The elder Ferdinand Marcos ruled for two decades from 1965, almost half of it under martial law, helping him to extend his power until his overthrow and his family’s retreat into exile during a “people power” revolution.

Thousands of his opponents were jailed, killed, or disappeared during his rule, and the family name became synonymous with cronyism, extravagance and billions of dollars of missing state wealth. The Marcos family denies embezzlement.

“I am here not to talk about the past. I am here to tell you about our future,” Marcos Jr said before thousands of cheering supporters, waving flags, and wearing red, a color associated with his father.

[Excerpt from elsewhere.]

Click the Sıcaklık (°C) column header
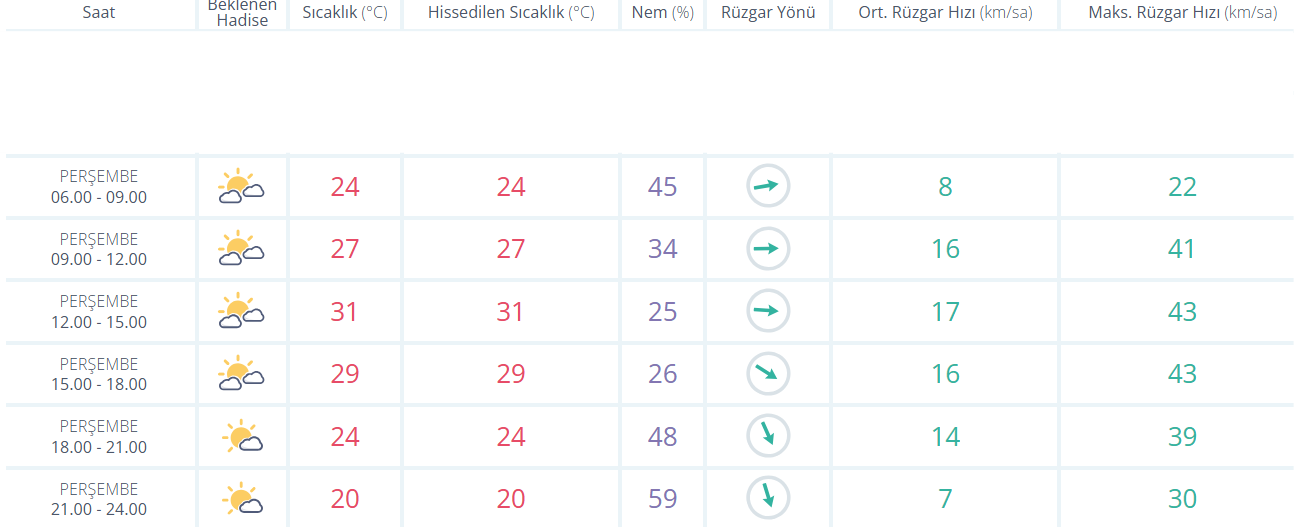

“No looking back in anger or nostalgia.”

Marcos Jr, who closely resembles his late father, defended his father’s legacy and said he would emulate his achievements.

“I once knew a man who saw what little had been achieved since independence … but he got it done. Sometimes with the needed support, sometimes without, so, will it be with his son. You will get no excuses from me,” he said.

Marcos took his oath at the heavily guarded National Museum, once a legislative building that witnessed frequent demonstrations against his father’s presidency.

‘Reject, Marcos’

Close by, hundreds protested against Marcos, angered by a campaign his critics say relied heavily on social media to win votes by debunking narratives of Marcos-era abuses and decadence and offering alternative versions of history.

Carrying banners saying “Reject, Marcos” they gathered at the Plaza Miranda, where some of his father’s opponents were killed and injured in a bombing blamed on communists.

Marcos campaigned on the slogan “together, we shall rise again”, invoking nostalgia for his father’s rule, which his family and supporters have portrayed as a golden age for the Philippines.

At a heroes’ monument, victims of persecution under martial law gathered for their own oath-taking, promising to guard against what they called tyranny and lies.

“The survivors are a vanishing breed, if not an endangered species and the time to correct falsehoods and lay bare the truth is now,” said Cristina Bawagan, who said she suffered abuse under the elder Marcos’ rule.

His son has pledged to deliver jobs and bring down consumer prices in a country of 110 million people, nearly a quarter of whom live on less than $2 per day.

He said he would not disappoint the public and would improve food sufficiency, education, infrastructure and energy supply, tackle plastics pollution and better support millions of overseas Filipino workers.

“I am ready for the task,” he said. “I will get it done.”